Received 04 December 2021; Accepted 12 January 2022; Issue published 29 September 2022
AbstractIn this study, the Stokes formula is used to analyze the separation effect of three-phase separators used in a Oilfield Central Processing Facility. The considered main influencing factors include (but are not limited to) the typical size of oil and water droplets, the residence time and temperature of fluid and the dosage of demulsifier. Using the “Specification for Oil and Gas Separators” as a basis, the control loops and operating parameters of each separator are optimized Considering the Halfaya Oilfield as a testbed, it is shown that the proposed approach can lead to good results in the production stage.
Phase separation technology is widely used in the petroleum and petrochemical industry [1,2], and the three-phase separator is a commonly used equipment in oilfield central processing facilities (CPFs). The main functions of CPFs include collecting the produced fluid from oil wells, separating the well stream into three phases, namely, oil, gas, and water, and treating them using physical and chemical methods, and transporting the products that meet the standards.
The Halfaya oilfield has an area of 239 square kilometers and recoverable reserves of 4.1 billion barrels and is located in the Missan Province, Southeast of Iraq. The designed crude oil capacity of one CPF of the Halfaya oilfield is 100,000 to 120,000 barrels per day. The processes carried out in the oilfield include oil, gas, and water treatment, oil and gas transportation, chemical injection, heating of medium heaters, and the use of instrument air and nitrogen systems and firefighting systems in the CPF. A distributed control system (DCS) is used to comprehensively monitor the production processes, and to collect, analyze, and manage the operating parameters of all the equipment in the CPF.
In this study, the Stokes’ formula was used to analyze the factors influencing the separation effect of the three-phase separator. The control loops and operating parameters of the separator used in a DCS were optimized according to the “Specification for Oil and Gas Separators.”
DCS is an automation system commonly used in CPFs. It exhibits characteristics such as flexibility, openness, reliability, coordination, easy maintenance, and complete control of functions . As shown in Fig. 1, the hardware of a DCS generally includes a central processing unit (CPU), redundancy, communication module, input/output (I/O) module, and power module. Its working mode is defined as follows: various parameters in the process of production, such as temperature, pressure, flow, and liquid level, are collected and converted into electrical signals, using the transmitters set on the equipment. Subsequently, the electrical signals are sent to the CPU of the DCS to be processed by the input module AI/DI. The output is converted back into electrical signals by the output module AO/DO and sent to the actuator which controls the control valve and pump.
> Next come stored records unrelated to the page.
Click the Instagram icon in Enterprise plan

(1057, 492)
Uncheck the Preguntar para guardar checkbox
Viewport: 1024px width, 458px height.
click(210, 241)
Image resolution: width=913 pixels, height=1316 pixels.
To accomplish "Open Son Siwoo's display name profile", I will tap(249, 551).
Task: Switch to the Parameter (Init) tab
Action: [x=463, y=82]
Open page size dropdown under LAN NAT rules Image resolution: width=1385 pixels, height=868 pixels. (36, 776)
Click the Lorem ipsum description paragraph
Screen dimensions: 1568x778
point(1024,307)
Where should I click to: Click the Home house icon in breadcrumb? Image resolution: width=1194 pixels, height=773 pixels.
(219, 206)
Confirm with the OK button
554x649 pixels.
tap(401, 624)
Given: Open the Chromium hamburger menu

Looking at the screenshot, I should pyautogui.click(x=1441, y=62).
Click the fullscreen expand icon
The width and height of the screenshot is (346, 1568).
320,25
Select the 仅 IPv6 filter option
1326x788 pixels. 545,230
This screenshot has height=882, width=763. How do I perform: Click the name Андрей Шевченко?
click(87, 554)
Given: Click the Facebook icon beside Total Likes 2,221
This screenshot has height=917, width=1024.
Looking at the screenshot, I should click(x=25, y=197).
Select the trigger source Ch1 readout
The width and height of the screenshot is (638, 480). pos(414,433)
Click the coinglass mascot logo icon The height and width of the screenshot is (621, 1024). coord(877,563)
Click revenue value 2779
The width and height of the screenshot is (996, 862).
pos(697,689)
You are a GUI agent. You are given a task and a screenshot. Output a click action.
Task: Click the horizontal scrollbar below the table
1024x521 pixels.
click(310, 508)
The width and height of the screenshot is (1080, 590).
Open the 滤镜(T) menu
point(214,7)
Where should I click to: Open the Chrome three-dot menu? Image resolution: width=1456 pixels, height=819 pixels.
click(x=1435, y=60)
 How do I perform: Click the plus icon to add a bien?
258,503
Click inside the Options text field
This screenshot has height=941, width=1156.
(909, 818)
The state of the equipment is controlled by the opening and closing of the control valve, and the start–stop of the pump [4,5].
Through the man–machine interface of the DCS operator station (Fig. 2), the operators can identify the real-time production status, view alarm records and historical curves, and change the parameters set point. Moreover, all the controllers and pumps can be operated in the manual mode, if required.
The crude oil treatment process of the CPF considered in this study included a 1st-stage separator, oil–oil heat exchanger, oil–medium heat exchanger, 2nd-stage separator, dehydration pump, electrostatic dehydrator, electrostatic desalter, and gas boot.
There were four sets of 1st-stage separators and three sets of 2nd-stage separators, and all the three-phase separators had identical internal structures. Currently, due to the low water cut of the Halfaya oilfield, the 1st-stage separator was used for gas–liquid two-phase separation by connecting the oil outlet and water outlet, whereas the 2nd-stage separator was used for oil–gas–water three-phase separation.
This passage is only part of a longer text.